If buying fruit baby food, be wary of added preservatives and fillers that decrease the nutritive value of the food. Instead, get into the habit of making fruit and vegetable purees that can be frozen in ice cube trays. Naturally soft fruits such as avocado and banana are also easy choices as they can be scraped directly from the ripe fruit into your baby's mouth, or mashed and placed in a bowl in front of her. Avocado contains healthy monounsaturated fats that provide the extra calories a growing baby needs. Avocado and banana are both good sources of B vitamins too.
At eight months, your baby is ready to digest small amounts of grain foods. Commercial baby cereals such as Pablum are usually fortified with iron, an essential mineral needed to support baby's rapid growth. Aim to start your child on these cereals and follow the age recommendation on the packaging.
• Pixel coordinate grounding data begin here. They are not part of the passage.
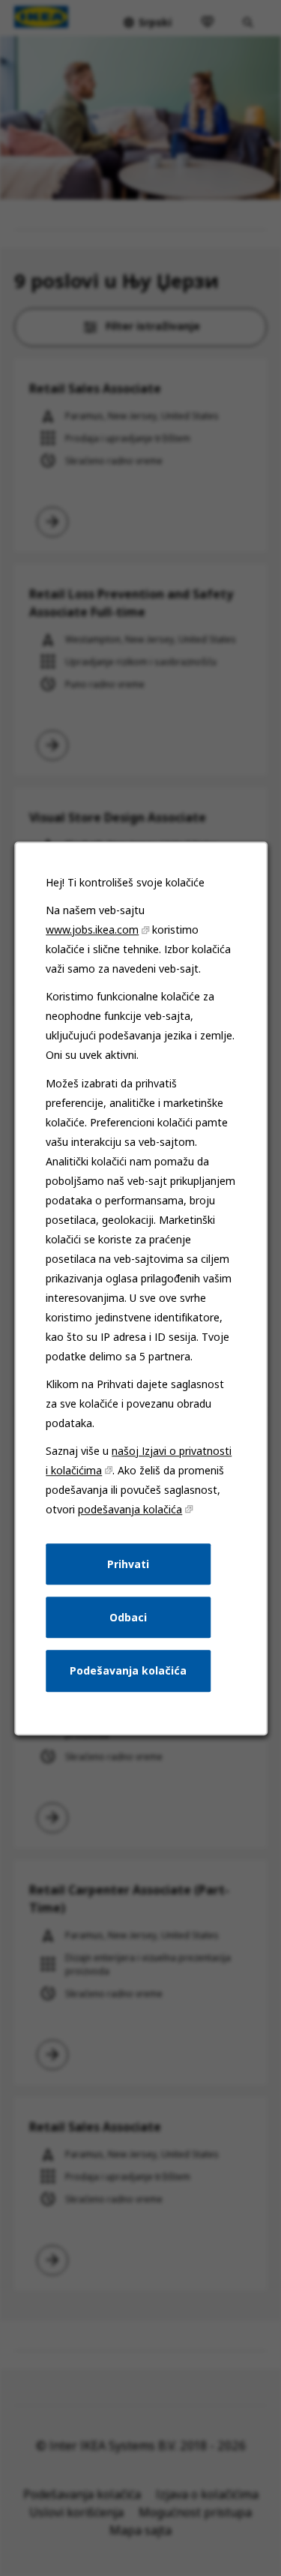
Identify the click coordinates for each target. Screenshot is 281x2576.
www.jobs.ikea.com (92, 929)
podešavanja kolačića (130, 1509)
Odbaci (128, 1616)
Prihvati (128, 1563)
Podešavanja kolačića (128, 1670)
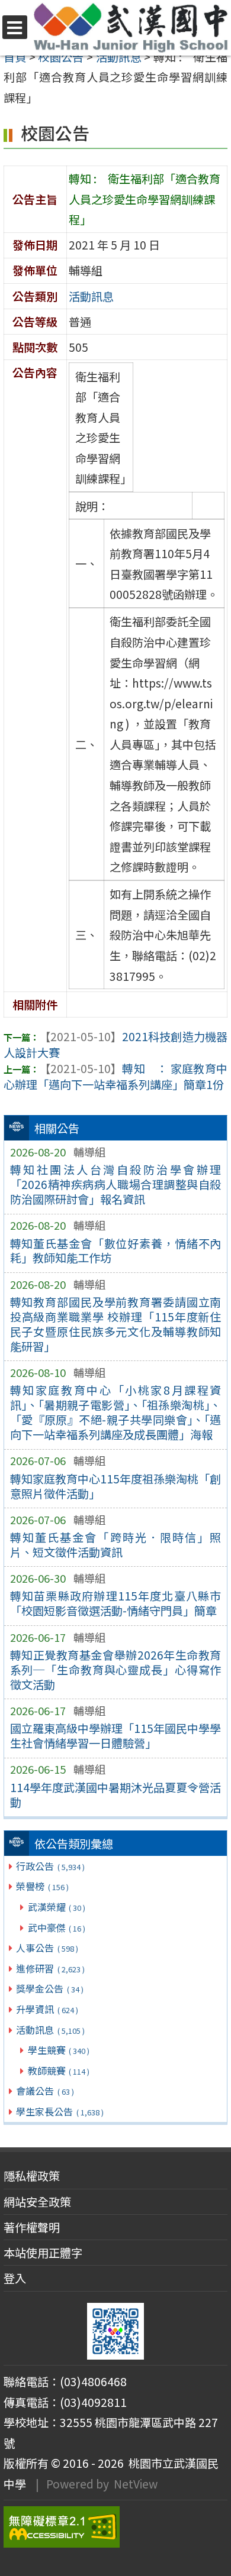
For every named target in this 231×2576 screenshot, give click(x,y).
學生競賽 (58, 2050)
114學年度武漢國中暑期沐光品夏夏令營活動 (116, 1794)
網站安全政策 (37, 2201)
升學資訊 (47, 2009)
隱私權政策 (32, 2175)
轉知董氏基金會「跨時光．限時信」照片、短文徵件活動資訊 (116, 1544)
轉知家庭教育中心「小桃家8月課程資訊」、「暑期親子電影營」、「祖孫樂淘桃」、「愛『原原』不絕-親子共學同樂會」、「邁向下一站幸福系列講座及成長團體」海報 (116, 1412)
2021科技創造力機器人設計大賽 (115, 1044)
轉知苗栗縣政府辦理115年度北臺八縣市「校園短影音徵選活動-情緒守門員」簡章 (116, 1603)
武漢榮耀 (56, 1907)
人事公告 (47, 1947)
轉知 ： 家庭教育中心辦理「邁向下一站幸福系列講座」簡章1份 (115, 1076)
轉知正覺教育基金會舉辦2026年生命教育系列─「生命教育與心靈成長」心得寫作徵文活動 (116, 1670)
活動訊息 (50, 2030)
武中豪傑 (56, 1927)
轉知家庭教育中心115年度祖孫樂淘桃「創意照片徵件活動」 (116, 1486)
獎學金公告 (49, 1988)
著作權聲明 (32, 2227)
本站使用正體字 (43, 2252)
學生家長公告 (59, 2111)
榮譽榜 (42, 1886)
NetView (136, 2483)
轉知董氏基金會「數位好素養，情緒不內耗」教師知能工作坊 (116, 1250)
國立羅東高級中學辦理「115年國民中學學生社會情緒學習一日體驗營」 (116, 1735)
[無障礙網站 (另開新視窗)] (115, 2527)
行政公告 (50, 1866)
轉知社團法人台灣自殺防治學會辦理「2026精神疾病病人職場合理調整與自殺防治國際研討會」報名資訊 (116, 1184)
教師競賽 (58, 2070)
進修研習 (50, 1968)
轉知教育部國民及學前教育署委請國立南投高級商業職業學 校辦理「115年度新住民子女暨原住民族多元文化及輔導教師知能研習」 (116, 1324)
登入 (15, 2278)
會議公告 (44, 2091)
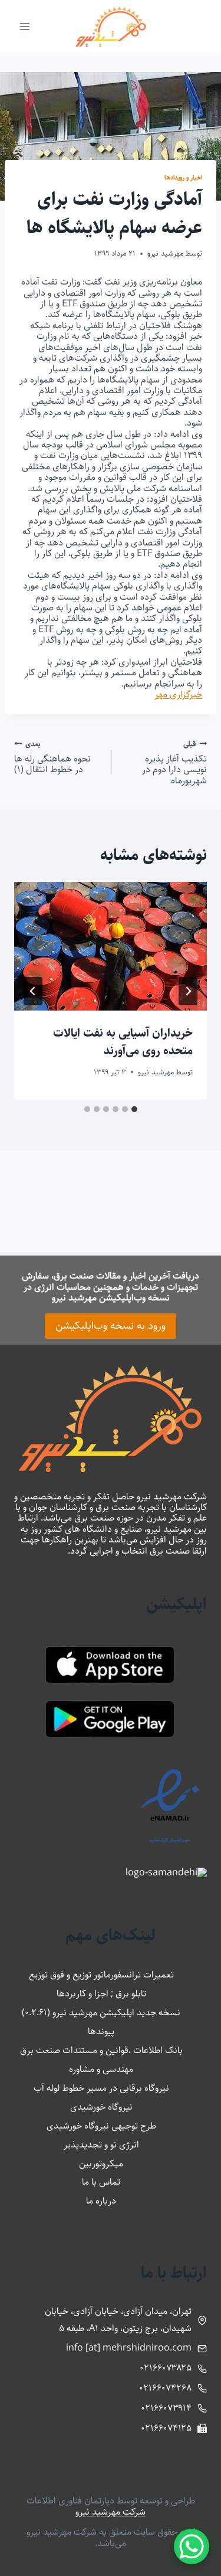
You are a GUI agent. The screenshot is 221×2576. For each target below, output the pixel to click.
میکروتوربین (101, 2163)
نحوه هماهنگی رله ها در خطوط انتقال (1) (52, 756)
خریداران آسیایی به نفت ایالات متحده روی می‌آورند (123, 1042)
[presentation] (110, 946)
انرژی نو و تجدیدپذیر (101, 2144)
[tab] (134, 1109)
If your child is still breastfeeding, try to express breast milk into the cereal to make it the right consistency -- and added nutrients.
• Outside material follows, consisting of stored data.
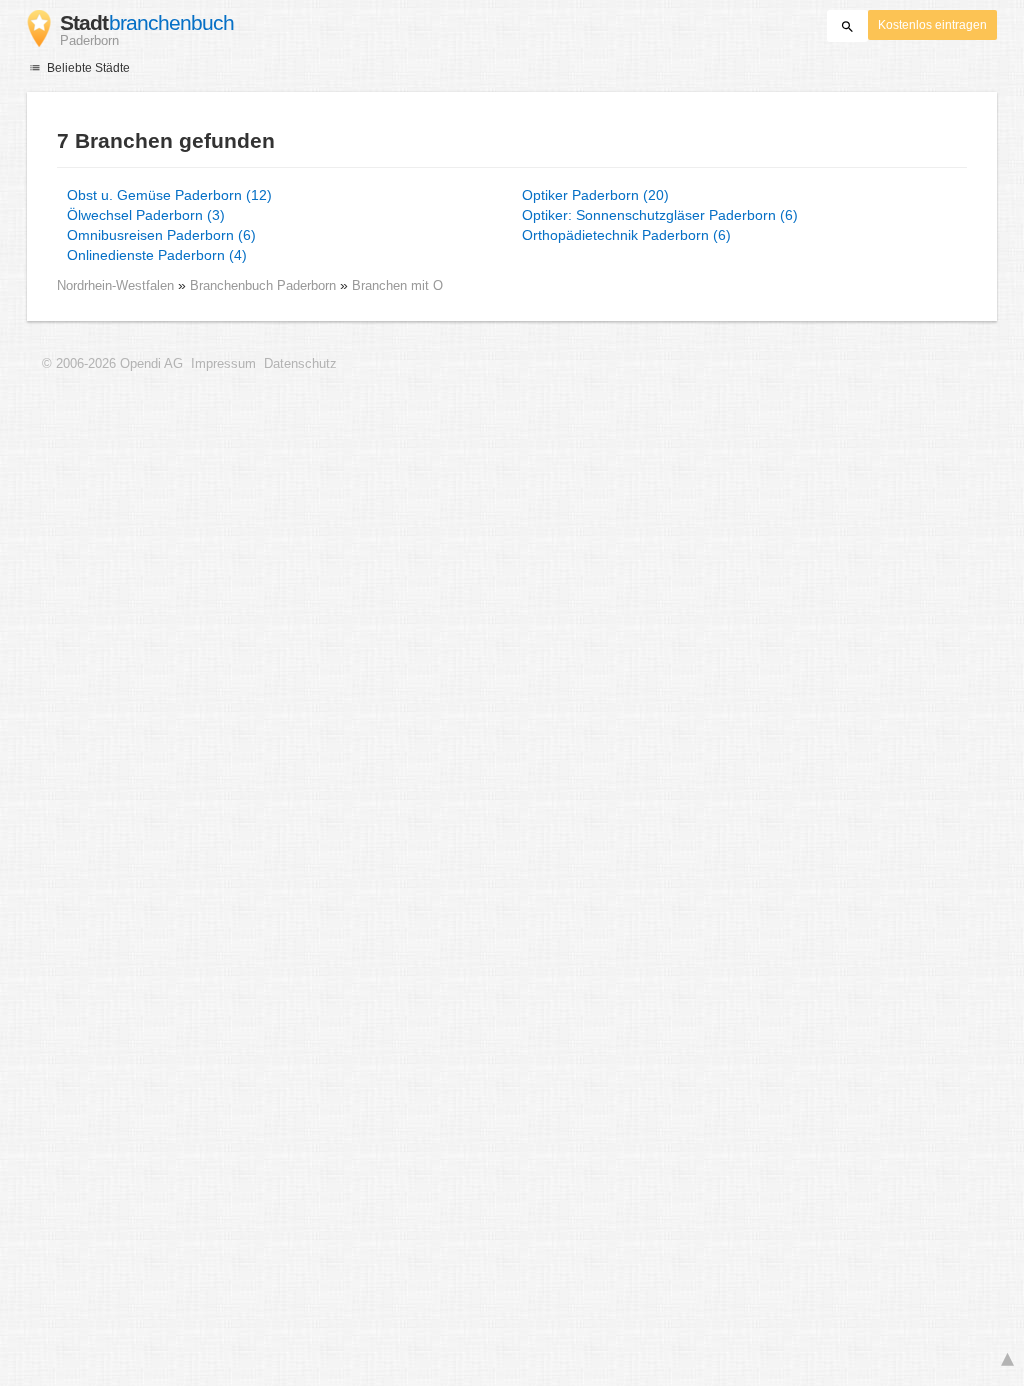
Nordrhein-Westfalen (115, 285)
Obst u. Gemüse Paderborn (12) (169, 195)
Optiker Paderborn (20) (595, 195)
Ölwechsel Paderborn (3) (146, 215)
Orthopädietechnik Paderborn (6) (626, 235)
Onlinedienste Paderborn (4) (157, 255)
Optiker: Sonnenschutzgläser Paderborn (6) (660, 215)
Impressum (223, 364)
As your child begins to add more iron-rich foods to his diet, start incorporating other grains into his meals. Quinoa, an ancient grain, is high in iron and protein. Rice congee, oat bran or Cream of Wheat are also good choices for iron and appropriate consistency.
Meat and Alternatives
Protein foods are typically appropriate to add to a child's diet at around nine months old. Consult your pediatrician if you are unsure of your child's readiness to digest these foods. To address lack of dentition, tofu or egg yolk is the natural choice for a soft meat alternative. Tofu is an excellent source of calcium, magnesium and protein for your baby. Withhold egg whites until one year to lessen the risk of allergic reaction. You can hard-boil eggs and mash up only the yolk for your infant to try.
Dairy and Alternatives
At eight months old, infants may or may not be showing signs of self-weaning. If they are breastfeeding regularly, mother's milk will provide sufficient nutrients and other milk is not required. Before 2 years of age, introduce cow's milk that contains 2% milk fat, not whole milk, as per the American Pediatric Academy's revised recommendations.